# Inheritance - Family home to be sold prior to death. Father confused as to role of ex



## WaterWater (3 Feb 2012)

I visited my father in his nursing home today to be told that there was a family meeting (I wasn't invited) and the family home was to be sold. The house has been empty for about the past 8 months.
I visit my father every fortnight or so and there has never been any mention of selling the family home. 
It appears that another family member has been suggesting this to my father. This other family member's husband is the executor to my father's will.
My father has now said that he wants his executor to deal with the sale of the house. I have tried to explain to him that the role of the executor only comes in to play after his death. Unfortunately he doesn't believe that this is the case.
There is an un-activated Power of Attorney in place that names his three children as his Power of Attorney.
Apparently the executor is already in the process of organising the sale of my father's house.
Should the person who is the executor to the will, advise my confused father as to the role of the executor. My father is talking about opening a bank account in the executors name to put the sale proceeds in.
As the executor's wife is the one putting pressure on my father to sell the house I believe that there is a conflict with the executor acting in this way.
Am I right?


----------



## mf1 (3 Feb 2012)

Cue Family Fall out! 

This is one of those incredibly sensitive areas. Just a few matters:

1. Is your father compos mentis?   
2. Is this what he wants to do?
3. Is this a  sensible proposal from an objective stand point? 

If the answer to 1. is yes - then your father is free to do what he wishes and see 2. 

If the answer to 1. is no - then your father does not have capacity to make this decision and , unless the Power of Attorney  is an Enduring Power of Attorney, no-one else can deal with the sale until the EPA is registered. 

If anyone is going to try and push this through, then I suggest you talk to someone with a veiw to having your father made a Ward of Court. This may not sit well with you/your  father/other members of the family.

* **Extracted information**
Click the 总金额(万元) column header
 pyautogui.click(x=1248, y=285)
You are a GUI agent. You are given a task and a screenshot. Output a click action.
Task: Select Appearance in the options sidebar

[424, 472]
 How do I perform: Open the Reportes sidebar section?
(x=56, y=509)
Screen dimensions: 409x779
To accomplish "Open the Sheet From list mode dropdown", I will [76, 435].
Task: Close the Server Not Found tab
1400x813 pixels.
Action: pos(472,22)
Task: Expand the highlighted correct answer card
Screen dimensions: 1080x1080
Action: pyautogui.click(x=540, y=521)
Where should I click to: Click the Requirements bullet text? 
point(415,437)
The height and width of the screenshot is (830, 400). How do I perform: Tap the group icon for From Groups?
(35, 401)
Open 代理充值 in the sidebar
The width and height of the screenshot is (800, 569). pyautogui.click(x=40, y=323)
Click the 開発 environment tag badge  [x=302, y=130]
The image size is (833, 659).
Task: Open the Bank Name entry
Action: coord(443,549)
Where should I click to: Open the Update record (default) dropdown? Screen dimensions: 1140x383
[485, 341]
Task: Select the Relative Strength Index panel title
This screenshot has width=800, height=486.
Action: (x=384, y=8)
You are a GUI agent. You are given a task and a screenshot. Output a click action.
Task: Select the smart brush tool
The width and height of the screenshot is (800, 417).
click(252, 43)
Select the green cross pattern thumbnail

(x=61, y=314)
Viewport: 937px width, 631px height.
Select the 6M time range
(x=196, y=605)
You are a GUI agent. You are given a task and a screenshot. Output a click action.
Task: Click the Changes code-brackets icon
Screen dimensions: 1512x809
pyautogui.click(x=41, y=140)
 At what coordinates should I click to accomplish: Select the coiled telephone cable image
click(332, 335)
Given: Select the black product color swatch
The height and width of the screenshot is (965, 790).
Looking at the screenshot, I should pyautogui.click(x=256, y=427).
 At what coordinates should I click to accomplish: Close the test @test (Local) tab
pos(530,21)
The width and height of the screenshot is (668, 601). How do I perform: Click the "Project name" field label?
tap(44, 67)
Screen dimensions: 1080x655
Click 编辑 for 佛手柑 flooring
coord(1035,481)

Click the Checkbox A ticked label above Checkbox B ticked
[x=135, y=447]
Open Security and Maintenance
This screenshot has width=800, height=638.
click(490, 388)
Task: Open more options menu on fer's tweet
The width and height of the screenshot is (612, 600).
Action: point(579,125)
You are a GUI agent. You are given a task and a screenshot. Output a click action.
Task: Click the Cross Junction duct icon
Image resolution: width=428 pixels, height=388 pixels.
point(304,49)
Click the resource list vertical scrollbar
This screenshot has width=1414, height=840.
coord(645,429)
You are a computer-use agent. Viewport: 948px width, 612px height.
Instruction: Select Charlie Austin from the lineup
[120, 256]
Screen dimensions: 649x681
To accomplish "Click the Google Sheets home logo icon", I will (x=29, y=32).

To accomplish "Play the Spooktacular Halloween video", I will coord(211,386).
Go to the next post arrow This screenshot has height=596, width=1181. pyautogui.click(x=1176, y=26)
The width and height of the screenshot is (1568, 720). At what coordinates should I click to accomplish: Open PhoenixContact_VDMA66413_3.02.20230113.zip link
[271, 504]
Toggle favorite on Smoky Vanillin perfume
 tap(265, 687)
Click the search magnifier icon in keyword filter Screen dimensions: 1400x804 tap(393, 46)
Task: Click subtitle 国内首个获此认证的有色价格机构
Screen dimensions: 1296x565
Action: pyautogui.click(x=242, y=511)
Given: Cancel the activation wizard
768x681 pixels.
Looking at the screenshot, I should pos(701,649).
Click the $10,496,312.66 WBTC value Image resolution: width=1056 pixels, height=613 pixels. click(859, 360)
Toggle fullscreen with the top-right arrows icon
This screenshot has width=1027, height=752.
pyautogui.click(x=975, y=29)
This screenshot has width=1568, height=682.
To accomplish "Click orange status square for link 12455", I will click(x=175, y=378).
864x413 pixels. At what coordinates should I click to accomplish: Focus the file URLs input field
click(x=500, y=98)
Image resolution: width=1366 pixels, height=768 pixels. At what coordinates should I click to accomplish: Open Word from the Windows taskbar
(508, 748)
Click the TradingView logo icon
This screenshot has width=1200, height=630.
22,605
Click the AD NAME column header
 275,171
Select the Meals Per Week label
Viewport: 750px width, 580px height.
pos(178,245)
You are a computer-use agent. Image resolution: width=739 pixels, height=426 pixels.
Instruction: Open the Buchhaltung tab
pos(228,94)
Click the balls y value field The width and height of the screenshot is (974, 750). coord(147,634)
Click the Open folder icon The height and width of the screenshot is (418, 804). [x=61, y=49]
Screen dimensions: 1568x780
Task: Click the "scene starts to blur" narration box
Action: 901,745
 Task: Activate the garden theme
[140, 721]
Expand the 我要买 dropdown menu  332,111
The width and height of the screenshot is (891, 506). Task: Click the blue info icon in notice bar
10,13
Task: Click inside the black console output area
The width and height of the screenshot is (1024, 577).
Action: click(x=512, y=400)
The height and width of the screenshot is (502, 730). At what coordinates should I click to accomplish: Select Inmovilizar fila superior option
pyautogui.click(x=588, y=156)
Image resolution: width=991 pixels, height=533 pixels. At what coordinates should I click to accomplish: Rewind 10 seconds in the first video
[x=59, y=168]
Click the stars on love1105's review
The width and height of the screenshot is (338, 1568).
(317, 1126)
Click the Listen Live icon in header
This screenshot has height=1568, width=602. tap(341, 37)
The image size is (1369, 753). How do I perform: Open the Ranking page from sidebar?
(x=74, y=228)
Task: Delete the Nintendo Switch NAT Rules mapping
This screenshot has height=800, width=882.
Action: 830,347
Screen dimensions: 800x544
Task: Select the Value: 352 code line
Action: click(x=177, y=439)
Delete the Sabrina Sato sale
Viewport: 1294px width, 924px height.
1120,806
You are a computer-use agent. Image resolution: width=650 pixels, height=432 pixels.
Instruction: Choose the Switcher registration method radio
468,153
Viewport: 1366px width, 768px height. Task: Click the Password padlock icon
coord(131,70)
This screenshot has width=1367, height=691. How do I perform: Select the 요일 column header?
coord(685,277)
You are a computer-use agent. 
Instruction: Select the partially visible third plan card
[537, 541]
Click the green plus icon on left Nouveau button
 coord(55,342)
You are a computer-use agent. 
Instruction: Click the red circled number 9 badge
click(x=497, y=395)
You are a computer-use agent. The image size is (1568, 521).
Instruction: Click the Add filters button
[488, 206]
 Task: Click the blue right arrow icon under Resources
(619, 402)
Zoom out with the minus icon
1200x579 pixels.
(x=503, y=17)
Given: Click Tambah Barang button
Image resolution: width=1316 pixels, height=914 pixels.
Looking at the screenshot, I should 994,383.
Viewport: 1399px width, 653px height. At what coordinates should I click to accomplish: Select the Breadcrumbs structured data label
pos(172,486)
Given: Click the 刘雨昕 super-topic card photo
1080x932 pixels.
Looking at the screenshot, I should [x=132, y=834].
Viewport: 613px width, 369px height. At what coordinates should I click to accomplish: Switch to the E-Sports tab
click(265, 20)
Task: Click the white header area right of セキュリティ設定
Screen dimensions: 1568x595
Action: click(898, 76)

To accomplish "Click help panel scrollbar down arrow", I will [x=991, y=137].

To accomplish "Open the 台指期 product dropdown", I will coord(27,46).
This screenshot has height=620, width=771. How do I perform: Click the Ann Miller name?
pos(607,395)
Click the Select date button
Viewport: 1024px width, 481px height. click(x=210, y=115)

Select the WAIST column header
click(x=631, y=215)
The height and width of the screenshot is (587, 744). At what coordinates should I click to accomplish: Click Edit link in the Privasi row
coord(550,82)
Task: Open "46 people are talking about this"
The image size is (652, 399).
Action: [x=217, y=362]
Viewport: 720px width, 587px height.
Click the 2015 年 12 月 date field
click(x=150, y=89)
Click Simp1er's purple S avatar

* **Task requirements**
1/ List the numbered questions the reply by mf1 poses in the forum thread about selling the family home.
2/ Write out the passage of the forum thread about selling the family home that opens with the words containing "I visit my father" and closes with "is the case.".
3/ Continue the forum thread about selling the family home from the point where its text stops.

* **Answer set**
1/
1. Is your father compos mentis?
2. Is this what he wants to do?
3. Is this a sensible proposal from an objective stand point?

2/
I visit my father every fortnight or so and there has never been any mention of selling the family home. 
It appears that another family member has been suggesting this to my father. This other family member's husband is the executor to my father's will.
My father has now said that he wants his executor to deal with the sale of the house. I have tried to explain to him that the role of the executor only comes in to play after his death. Unfortunately he doesn't believe that this is the case.

3/
If the answer to 1 is -Umm, not exactly sure, then you are into the cess pit of  what can happen when people get a smell of cash! Awful but true. 

Or is it even remotely possible that they have your father's best interests at heart? And that (forgetting about 1 above for the moment) this is a sensible move? 

My own experience (personal and professional) is that it all tends to get a bit murky at a certain stage. If you feel you have genuine conerns, talk to your own solicitor who can be objective. 

And raise it with the rest of the family. 

mf


----------



## WaterWater (3 Feb 2012)

Thanks mf1. My father is in his 90's. He is practically blind and deaf. At times he remembers peoples names and knows what he is doing but at other times he does not know what he is doing. He is often emotional, crying, sometimes aggressive and constantly complains about being weak and wishing to die.
He has enough money in his current account to pay for his stay in the nursing home for the next 10 years. So he does not need to sell the house.
My sister the wife of the executor will not consider activating the Power of Attorney because that would mean that she would have to relinquish sole control over my father's finances and care and share these jobs with her two siblings. She will not let anyone else help out. She has made my father dependent on her.
Can one family member force the activation of the Power of Attorney and thus delay the sale of the family home?
My real fear is that the proceeds of the sale of the house will disappear in to my sister and her husband's bank account and they will claim ownership of this when he dies.
There is a will leaving his estate to his three children.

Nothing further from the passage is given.